Мэйтин сказал, что я все время открываю не ту дверь. И Элси открыла не ту. Попала в яблочно-пироговое лето пожилой четы и прониклась духом любви, витавшим в тамошнем воздухе вместе с ароматами горячей сдобы. Это можно понять: я тоже прониклась. Словно на несколько минут стала той женщиной, много лет безоглядно влюбленной в своего мужа и так же сильно и искренне любимой. Не каждому дано испытать такое счастье, и не удивительно, что Элизабет хотела вернуться туда, чтобы еще раз пережить радость чужой любви…
Но как она планировала сделать это?
Как она вообще оказалась в терминале?
— Мэг, — я затрясла только-только задремавшую целительницу. — Ты не знаешь, где с утра найти Грайнвилля?
— Один вопрос, — ворчливо напомнила подруга.
— Ну, Мэгги!
— Один, — буркнула она зло, выдернула у меня из рук край одеяла и все-таки накрылась с головой.
Ладно, сама узнаю.
Мэйтин велел доводить начатое до конца. Нужно разобраться раз и навсегда с тем, что случилось той ночью. Возможно, это и не имеет отношения к изменению реальностей, но определенно имеет отношение к Элизабет. А значит и ко мне.
Где жил Грайнвилль я понятия не имела. Знала лишь, что не в посольстве. Где учился? А где у нас учатся эльфы? Везде и нигде. Поэтому я не стала искать в огромной академии одного-единственного длинноухого, я пошла другим путем.

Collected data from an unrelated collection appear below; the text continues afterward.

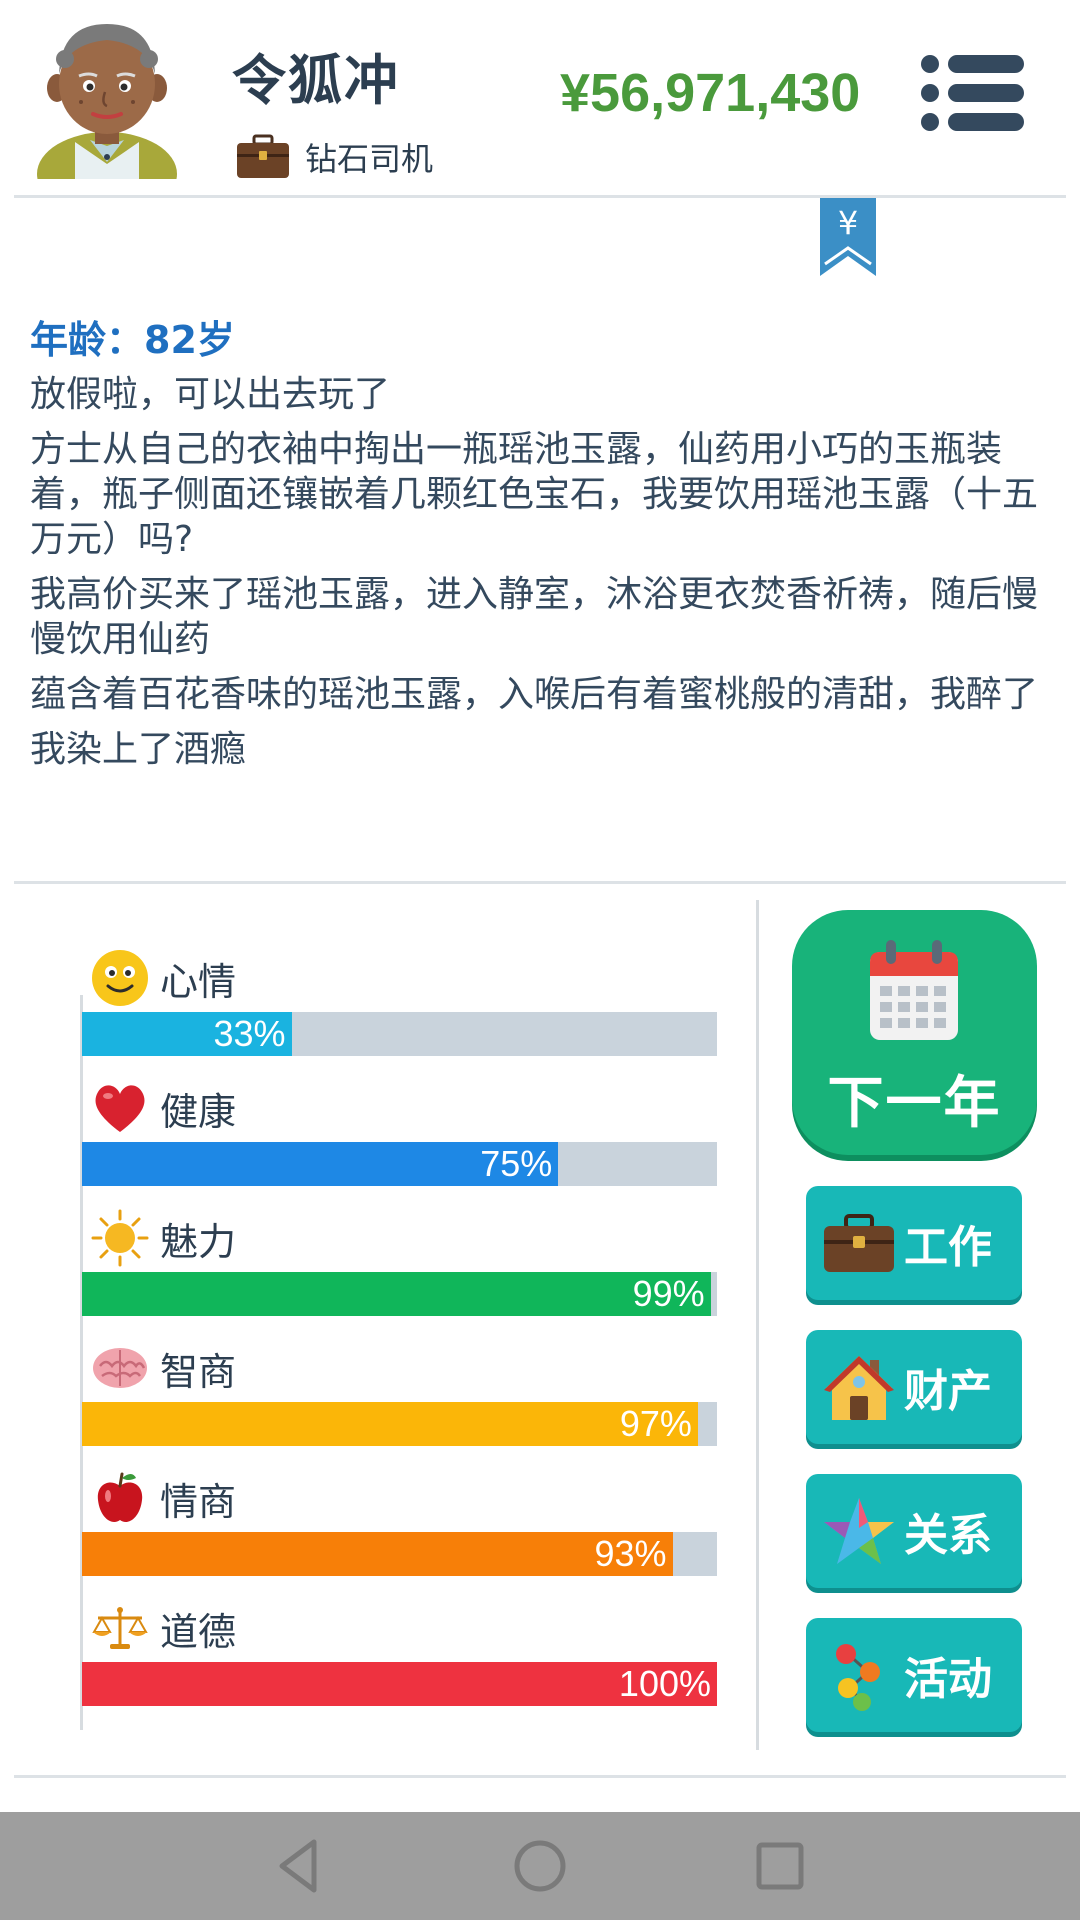 This screenshot has height=1920, width=1080. I want to click on work-label: 工作, so click(948, 1248).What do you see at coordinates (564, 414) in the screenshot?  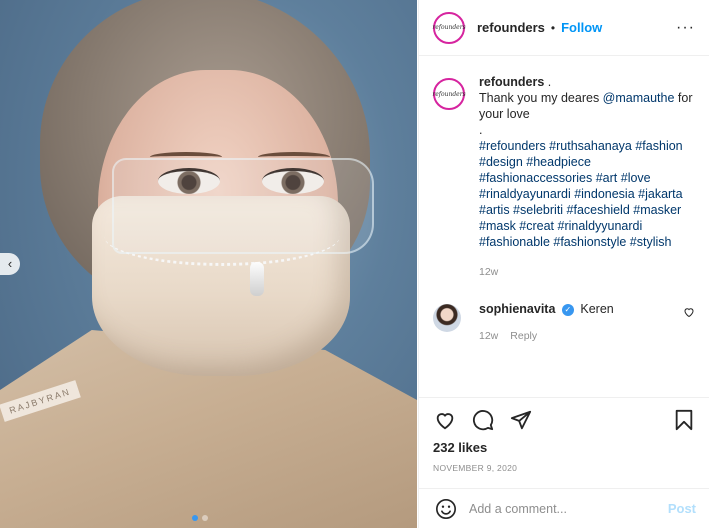 I see `action-bar` at bounding box center [564, 414].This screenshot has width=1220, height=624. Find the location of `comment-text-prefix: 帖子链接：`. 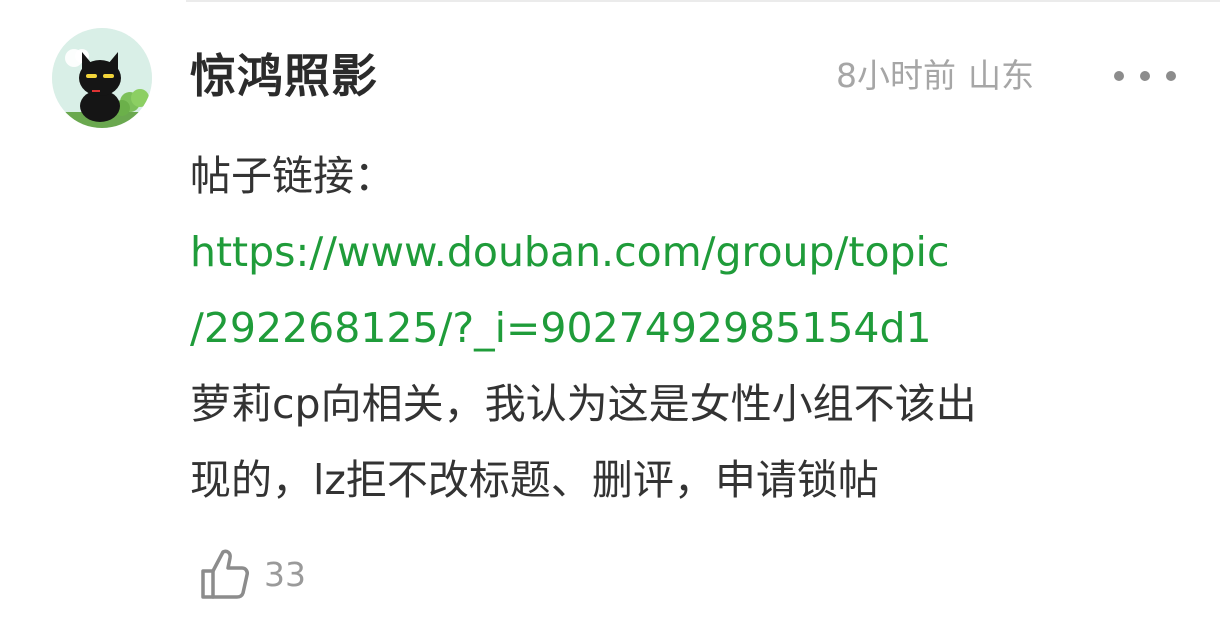

comment-text-prefix: 帖子链接： is located at coordinates (292, 176).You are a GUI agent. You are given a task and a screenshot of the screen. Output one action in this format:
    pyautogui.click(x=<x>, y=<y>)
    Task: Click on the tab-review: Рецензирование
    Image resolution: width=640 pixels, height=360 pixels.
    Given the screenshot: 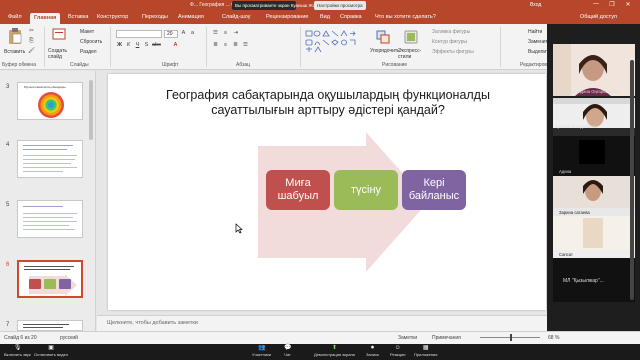 What is the action you would take?
    pyautogui.click(x=287, y=17)
    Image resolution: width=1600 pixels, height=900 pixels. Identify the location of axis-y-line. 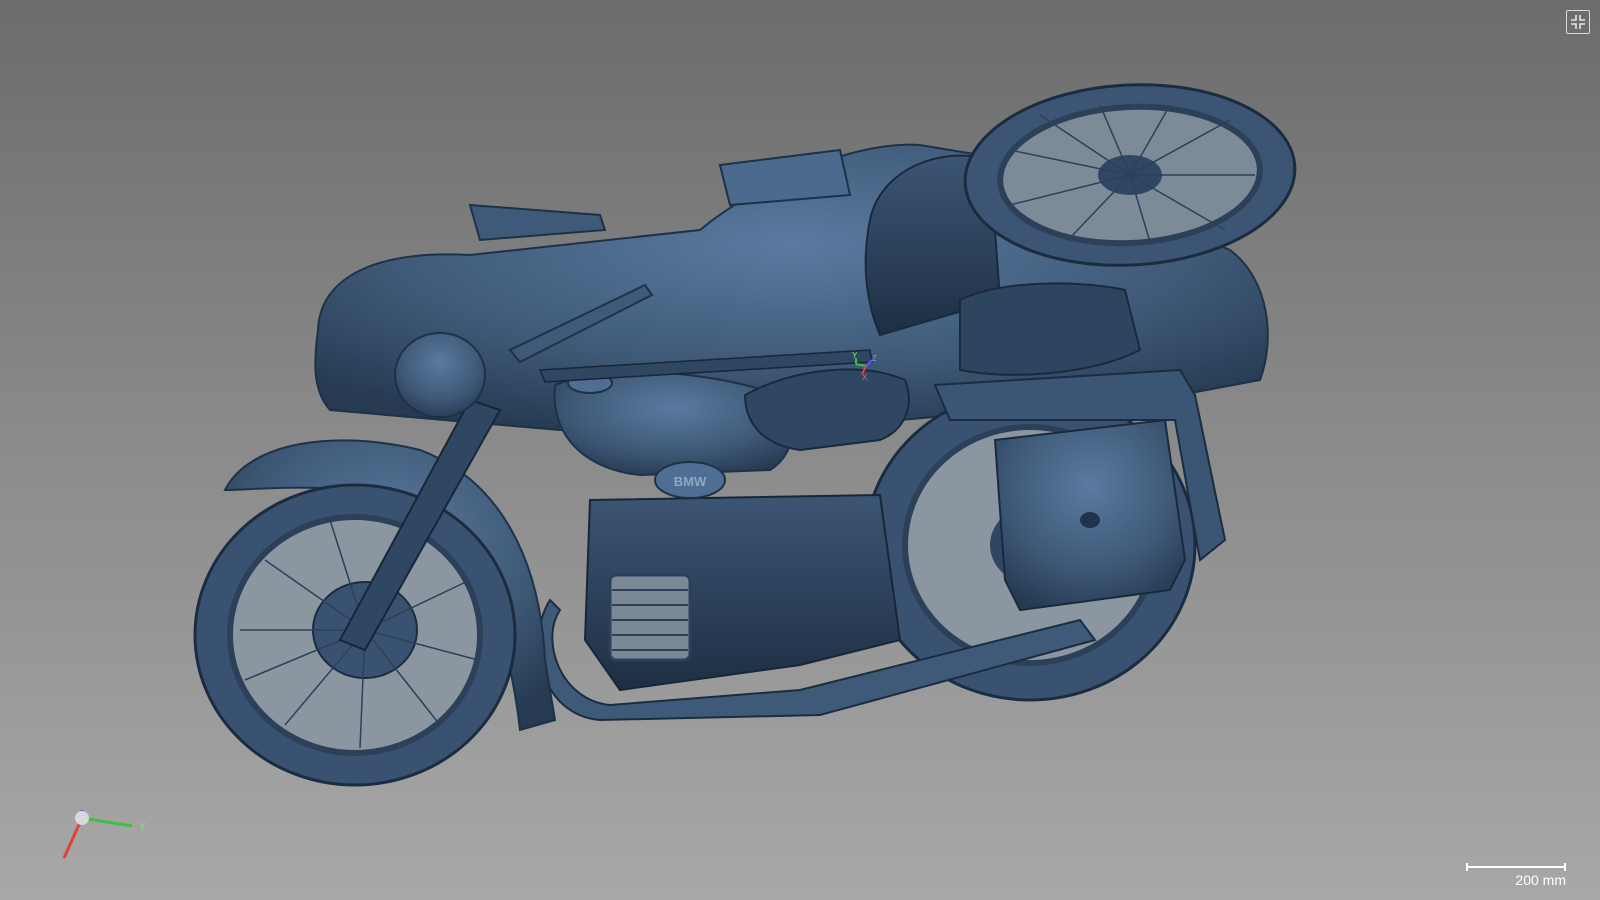
(107, 822).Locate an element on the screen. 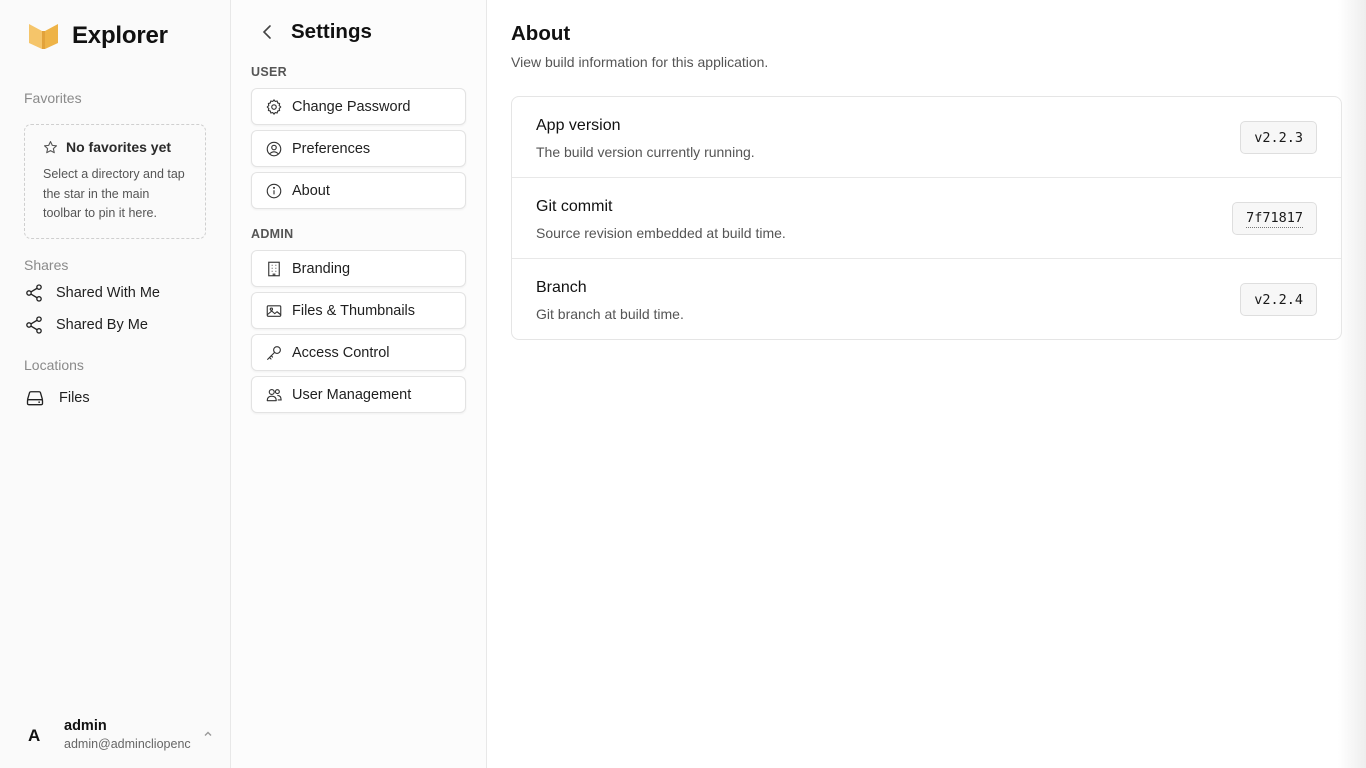 The width and height of the screenshot is (1366, 768). group-label-admin: ADMIN is located at coordinates (272, 234).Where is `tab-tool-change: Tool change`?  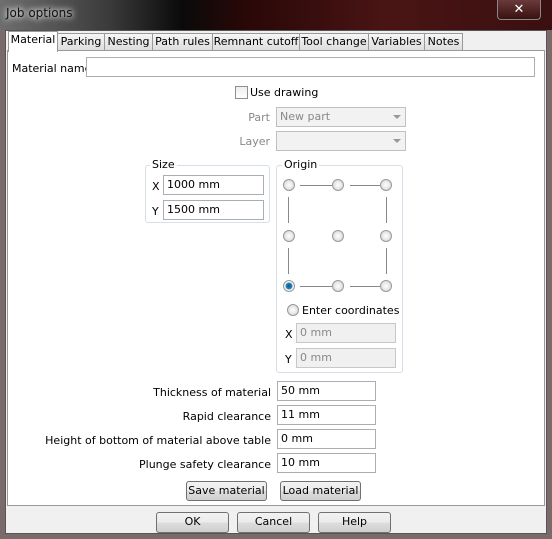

Солнце, обещавшее быть сегодня таким же по-весеннему ярким и теплым, как и вчера, едва поднялось над горизонтом, а я уже стучала в дверь Норвуда Эррола. И плевать, что подумает мой охранник-невидимка о столь ранних визитах в мужское общежитие. А если Оливер поинтересуется потом, найду, что сказать.
— Кто там? — спросили из-за двери хрипло, прежде чем в дверном проеме показалась незнакомая заспанная физиономия, заставив вспомнить, что оборотень делил комнату не только с Владисом. Высокий худощавый парень скользнул по мне заинтересованным взглядом сверху вниз и обратно, запахнул на груди мятую рубашку и пригладил пятерней длинные льняные волосы. — Надеюсь, вы ко мне, мисс?
— Не хочу разочаровывать, но нет. Мне нужен Рысь.
— Рысь, — кивнул со вздохом блондин. — Почему всем красивым девушкам нужен именно Рысь? Рысь! — крикнул, обернувшись через плечо. — Вставай, котяра мартовский, тут к тебе очередная красотка!
И где, скажите мне, хваленая мужская солидарность? Зачем же так подставлять товарища? Вдруг я и правда его подружка — ревнивая до жути некромантка, прячущая в рукаве ритуальный кинжал?
— Так и думал, что это ты, — усмехнулся вместо приветствия вышедший в коридор оборотень. Видимо, красоток к нему захаживало не так уж и много.
— И тебе доброго утра.
— Что-то случилось? — беспечная улыбка приятеля резко контрастировала с появившейся в его глазах настороженностью.
— Разве ты теперь узнаешь о случившемся не раньше меня? — не удержалась я от того, чтобы упрекнуть талантливого полицейского стажера в укрывании информации.